The interesting Polk Lynde, rising one morning, decided that his affair with Aileen, sympathetic as it was, must culminate in the one fashion satisfactory to him here and now—this day, if possible, or the next. Since the luncheon some considerable time had elapsed, and although he had tried to seek her out in various ways, Aileen, owing to a certain feeling that she must think and not jeopardize her future, had evaded him. She realized well enough that she was at the turning of the balance, now that opportunity was knocking so loudly at her door, and she was exceedingly coy and distrait. In spite of herself the old grip of Cowperwood was over her—the conviction that he was such a tremendous figure in the world—and this made her strangely disturbed, nebulous, and meditative. Another type of woman, having troubled as much as she had done, would have made short work of it, particularly since the details in regard to Mrs. Hand had been added. Not so Aileen. She could not quite forget the early vows and promises exchanged between them, nor conquer the often-fractured illusions that he might still behave himself.
On the other hand, Polk Lynde, marauder, social adventurer, a bucaneer of the affections, was not so easily to be put aside, delayed, and gainsaid. Not unlike Cowperwood, he was a man of real force, and his methods, in so far as women were concerned, were even more daring. Long trifling with the sex had taught him that they were coy, uncertain, foolishly inconsistent in their moods, even with regard to what they most desired. If one contemplated victory, it had frequently to be taken with an iron hand.

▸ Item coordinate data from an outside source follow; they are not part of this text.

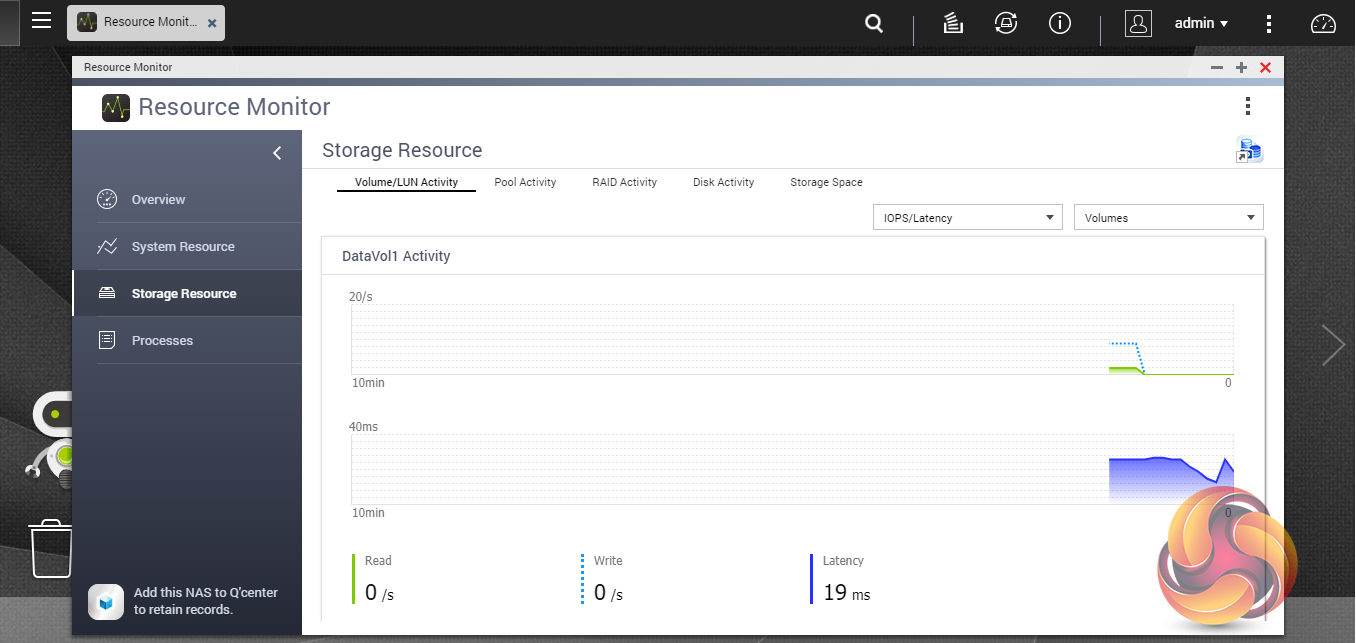The height and width of the screenshot is (643, 1356).
Task: Open background tasks stack icon
Action: [953, 24]
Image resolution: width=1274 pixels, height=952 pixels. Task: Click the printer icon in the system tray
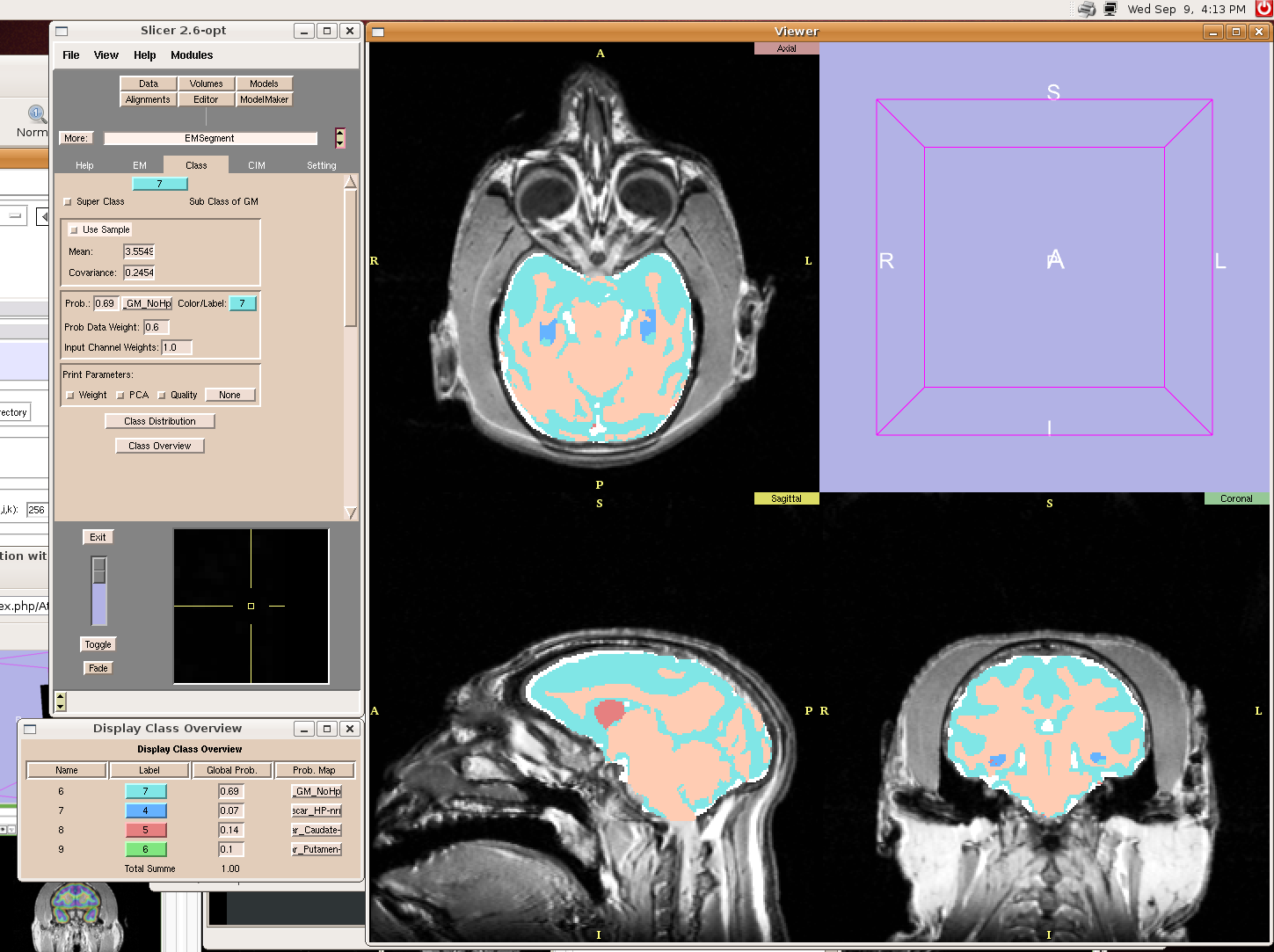click(1087, 9)
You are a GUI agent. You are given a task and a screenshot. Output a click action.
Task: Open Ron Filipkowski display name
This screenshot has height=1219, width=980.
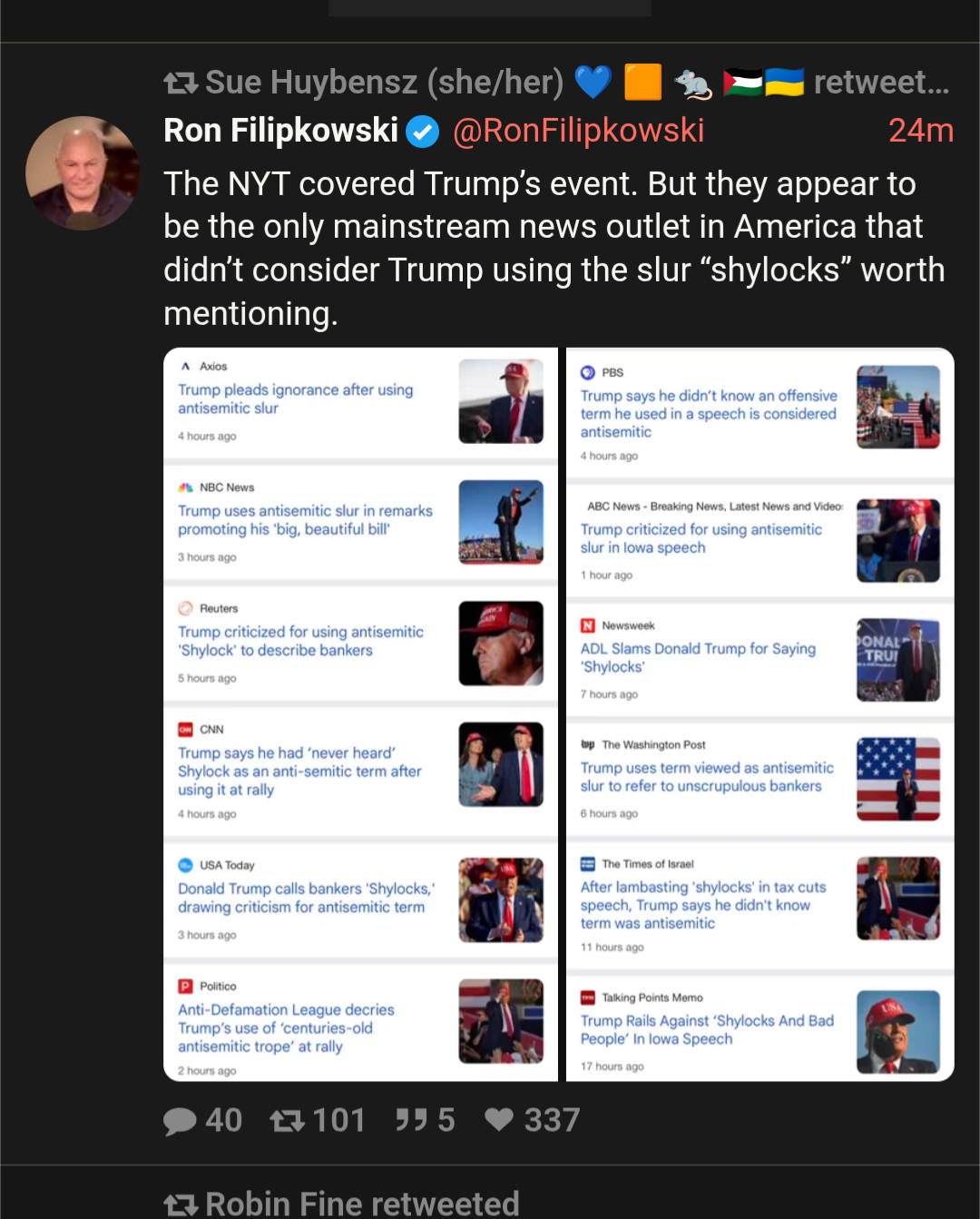(x=280, y=131)
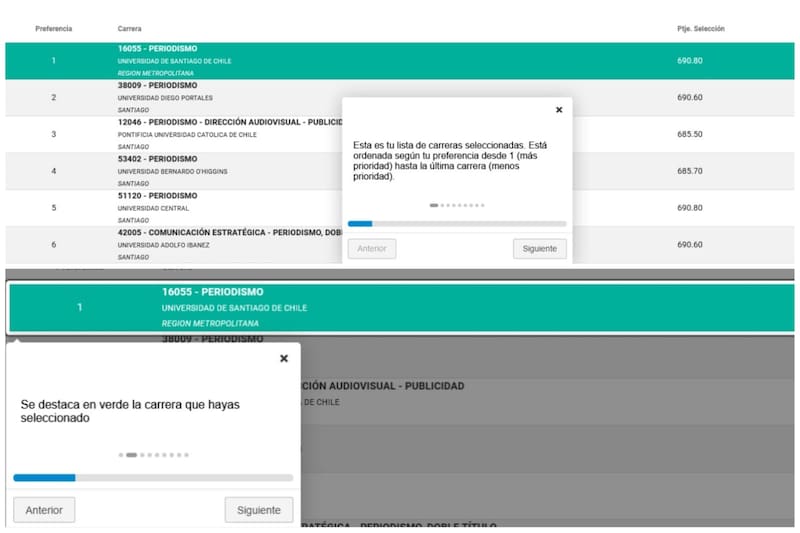800x533 pixels.
Task: Click the Ptje. Selección column header
Action: click(700, 29)
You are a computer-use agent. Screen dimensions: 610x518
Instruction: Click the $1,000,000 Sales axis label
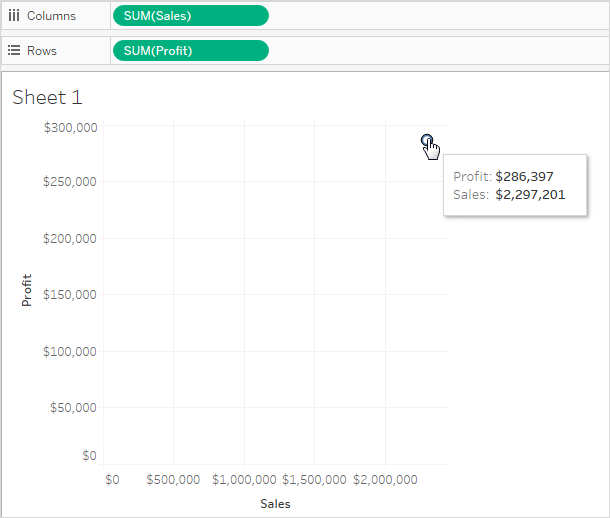[244, 480]
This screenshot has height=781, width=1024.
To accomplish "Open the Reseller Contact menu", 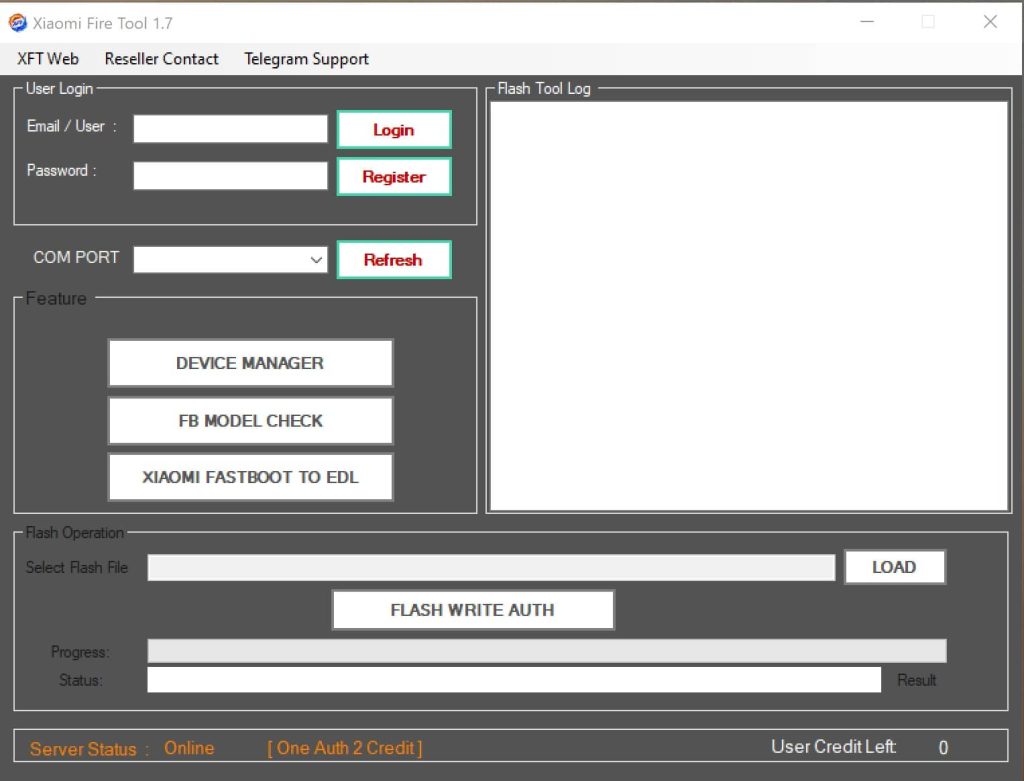I will 161,59.
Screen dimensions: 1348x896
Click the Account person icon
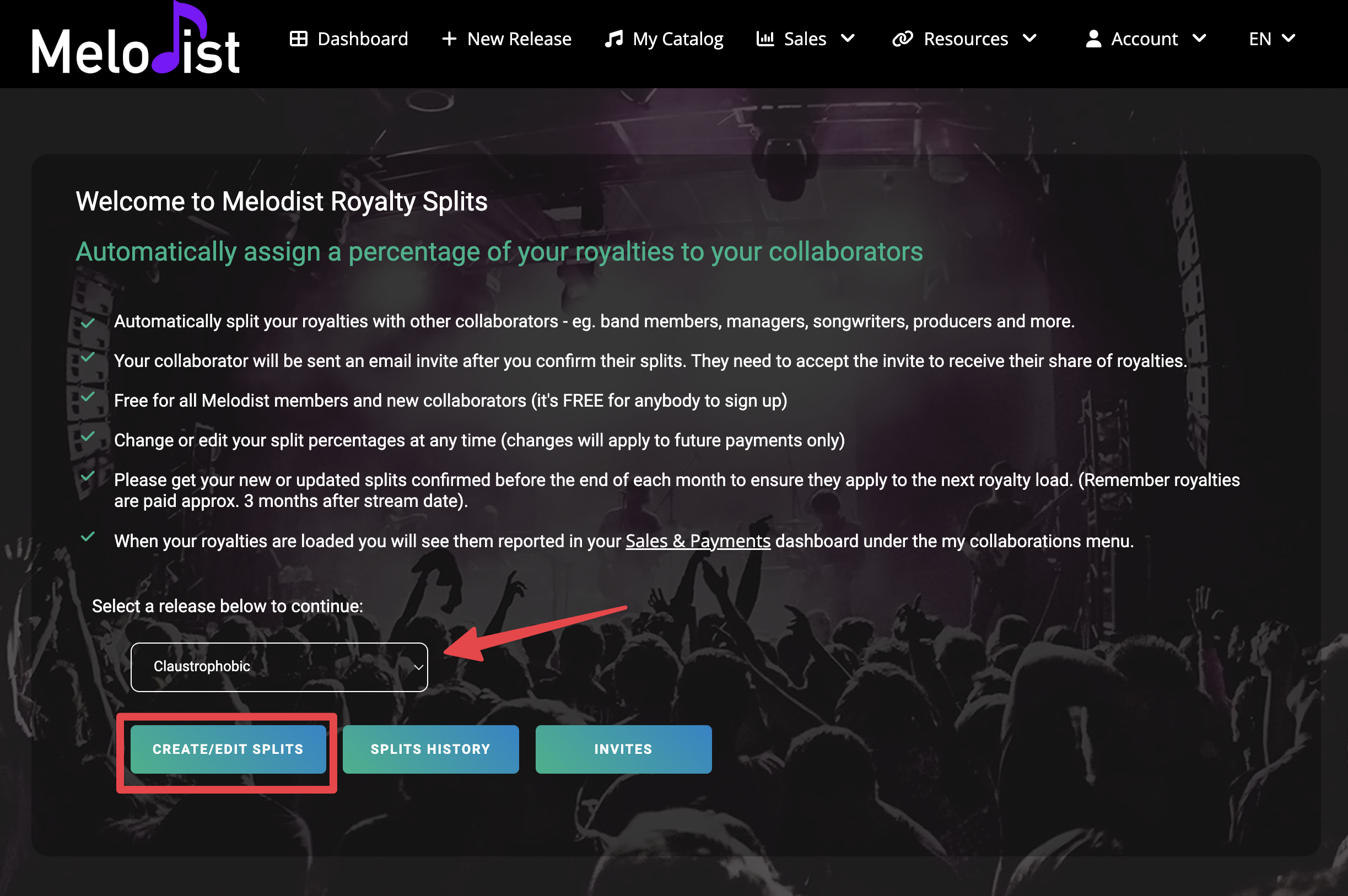pos(1093,39)
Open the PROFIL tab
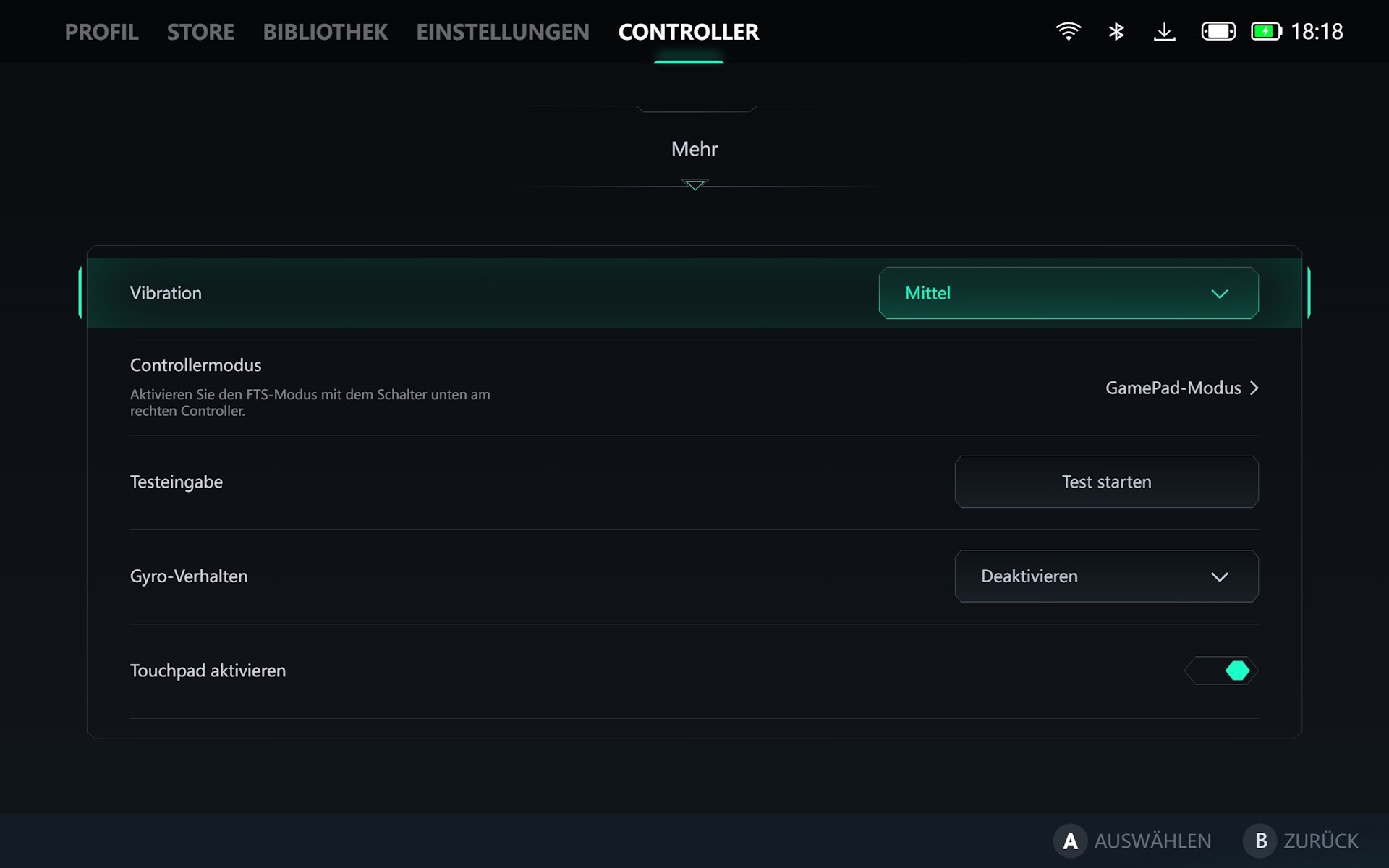The height and width of the screenshot is (868, 1389). (101, 32)
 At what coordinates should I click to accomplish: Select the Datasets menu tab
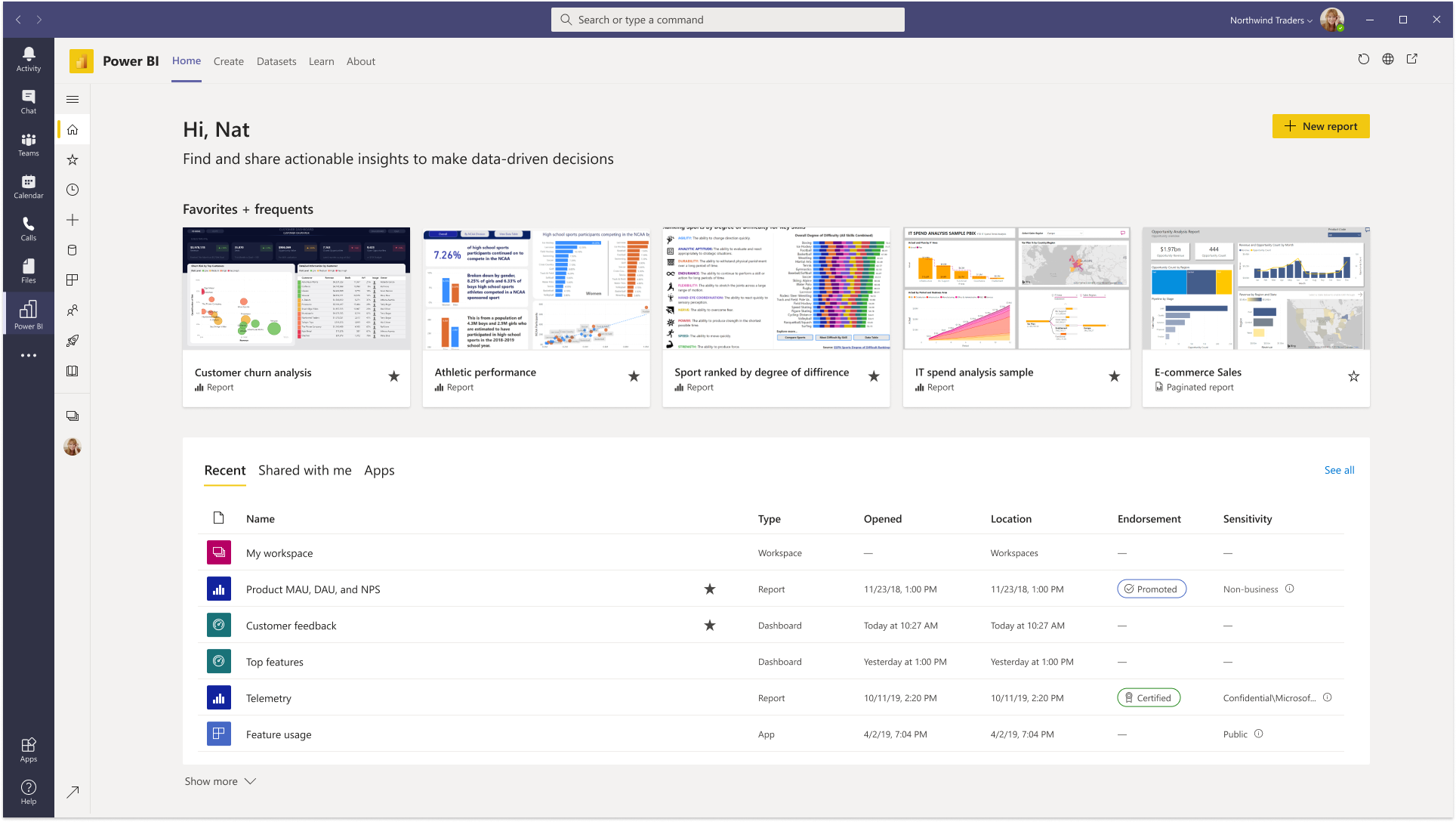click(276, 61)
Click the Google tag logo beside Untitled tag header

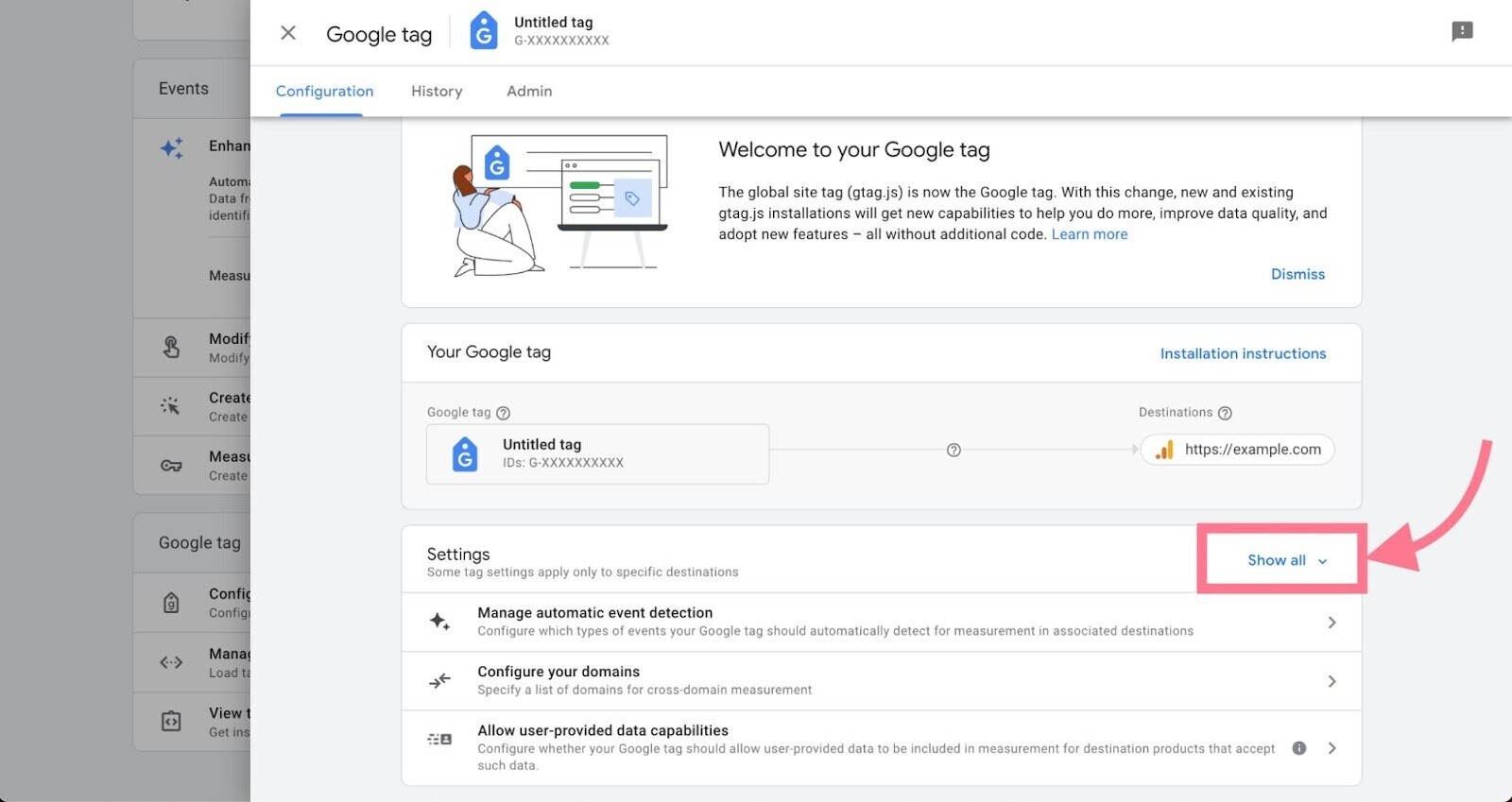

From this attitude on his part had sprung his rather dark fame. Aileen felt it on the day that she took lunch with him. His solemn, dark eyes were treacherously sweet. She felt as if she might be paving the way for some situation in which she would find herself helpless before his sudden mood—and yet she had come.
But Lynde, meditating Aileen's delay, had this day decided that he should get a definite decision, and that it should be favorable. He called her up at ten in the morning and chafed her concerning her indecision and changeable moods. He wanted to know whether she would not come and see the paintings at his friend's studio—whether she could not make up her mind to come to a barn-dance which some bachelor friends of his had arranged. When she pleaded being out of sorts he urged her to pull herself together. "You're making things very difficult for your admirers," he suggested, sweetly.
Aileen fancied she had postponed the struggle diplomatically for some little time without ending it, when at two o'clock in the afternoon her door-bell was rung and the name of Lynde brought up. "He said he was sure you were in," commented the footman, on whom had been pressed a dollar, "and would you see him for just a moment? He would not keep you more than a moment."
Aileen, taken off her guard by this effrontery, uncertain as to whether there might not be something of some slight import concerning which he wished to speak to her, quarreling with herself because of her indecision, really fascinated by Lynde as a rival for her affections, and remembering his jesting, coaxing voice of the morning, decided to go down. She was lonely, and, clad in a lavender housegown with an ermine collar and sleeve cuffs, was reading a book.
"Show him into the music-room," she said to the lackey. When she entered she was breathing with some slight difficulty, for so Lynde affected her. She knew she had displayed fear by not going to him before, and previous cowardice plainly manifested does not add to one's power of resistance.
"Oh!" she exclaimed, with an assumption of bravado which she did not feel. "I didn't expect to see you so soon after your telephone message. You have never been in our house before, have you? Won't you put up your coat and hat and come into the gallery? It's brighter there, and you might be interested in some of the pictures."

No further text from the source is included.